* _ABOUT THIS TASK_
Print the records below exactly, starting at the first line and stopping after the line that contains "Image resolution: width=847". Leave out any pictures.

* _AVAILABLE DATA_
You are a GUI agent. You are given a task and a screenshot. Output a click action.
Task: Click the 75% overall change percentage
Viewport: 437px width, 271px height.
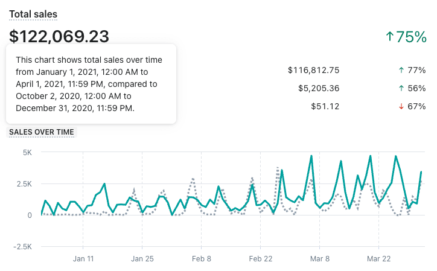pyautogui.click(x=412, y=37)
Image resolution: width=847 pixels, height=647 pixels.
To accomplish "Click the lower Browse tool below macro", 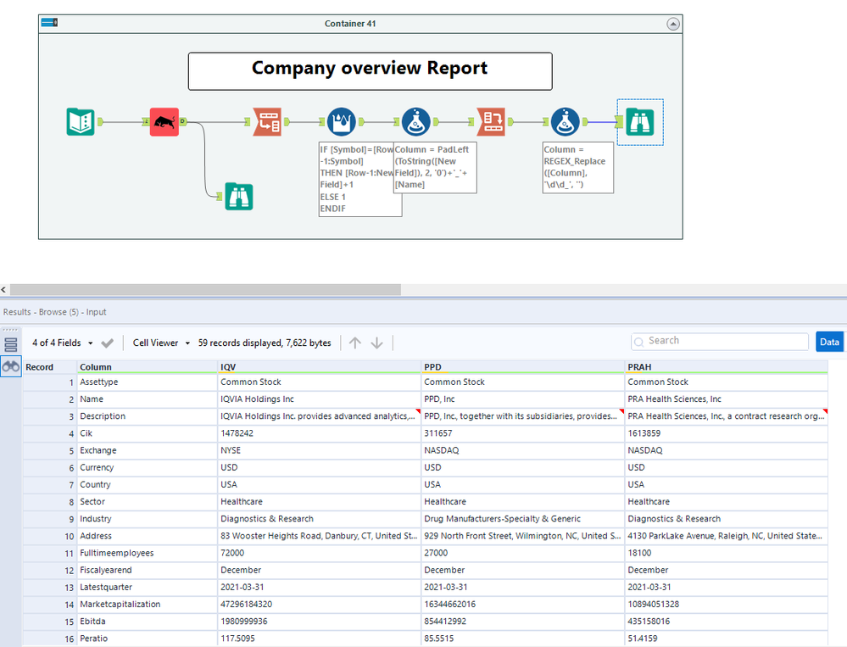I will coord(239,197).
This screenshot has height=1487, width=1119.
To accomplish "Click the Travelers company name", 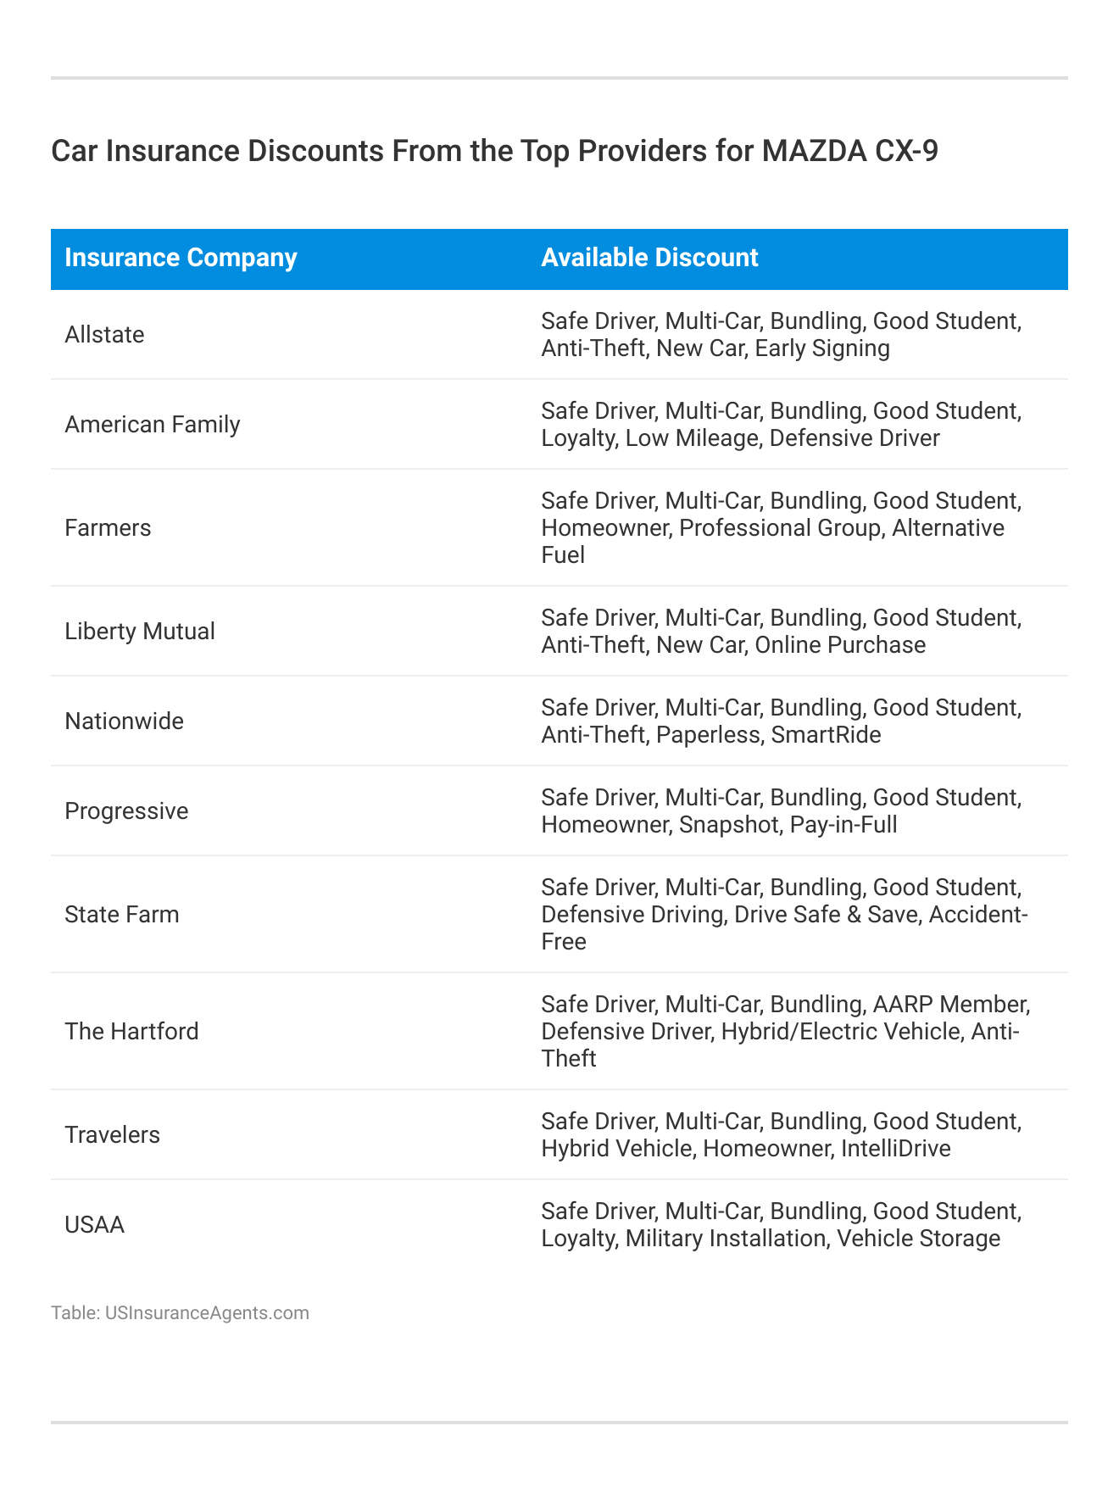I will point(112,1135).
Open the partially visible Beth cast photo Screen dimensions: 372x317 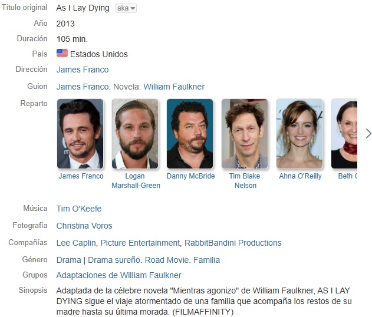[344, 134]
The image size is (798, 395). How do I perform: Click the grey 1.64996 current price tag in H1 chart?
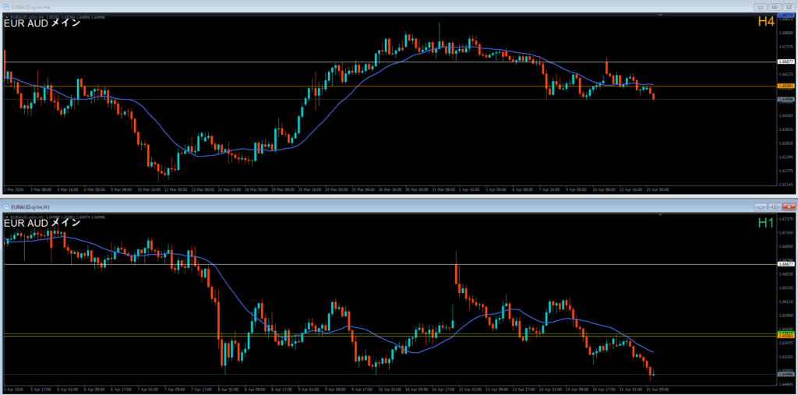click(x=786, y=375)
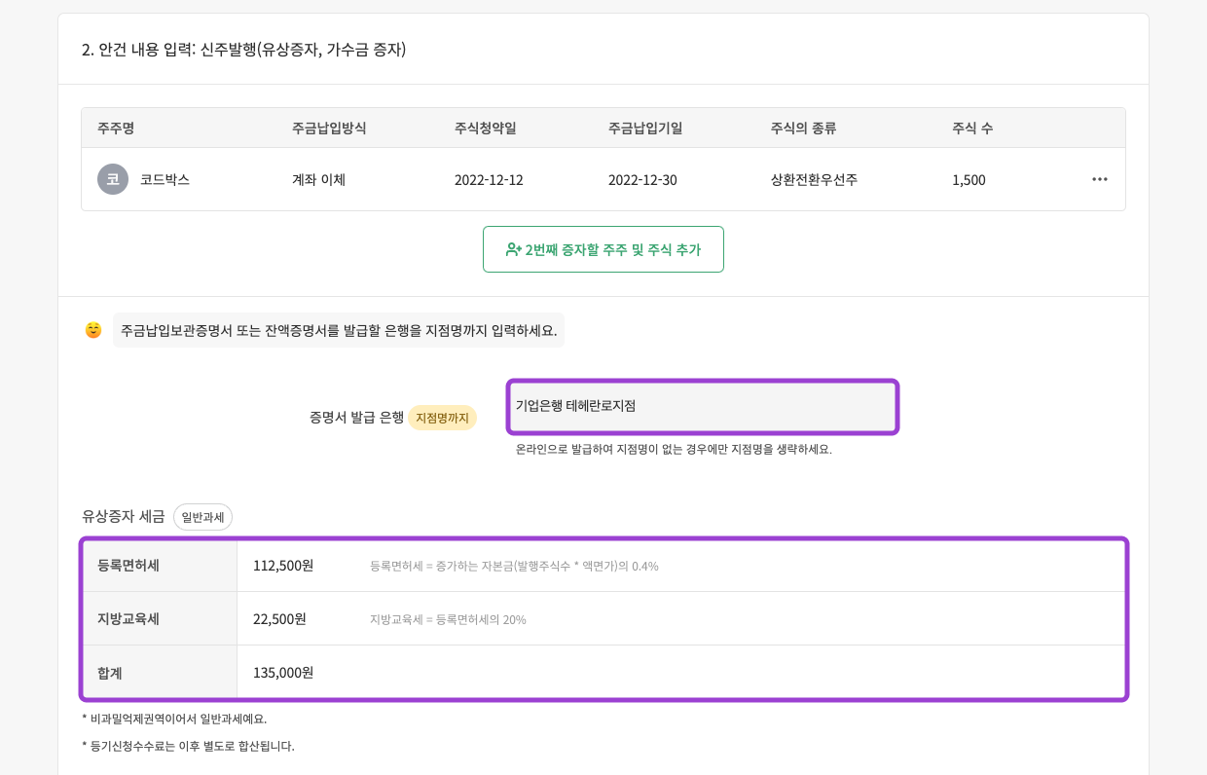The width and height of the screenshot is (1207, 775).
Task: Select the 1,500 share count value
Action: point(968,179)

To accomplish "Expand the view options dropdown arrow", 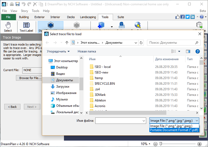I will pyautogui.click(x=179, y=51).
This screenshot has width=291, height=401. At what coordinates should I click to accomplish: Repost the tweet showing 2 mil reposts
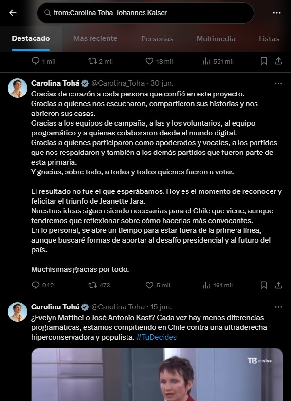(x=100, y=61)
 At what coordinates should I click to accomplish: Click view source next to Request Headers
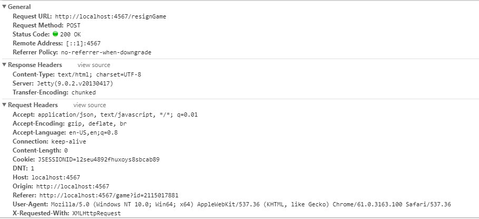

* _TASK RESPONSE_
You are a GUI agent. You are given a task and a screenshot. Output a click action.
Task: Click the 75% overall change percentage
Viewport: 437px width, 271px height.
pyautogui.click(x=412, y=37)
Image resolution: width=847 pixels, height=647 pixels.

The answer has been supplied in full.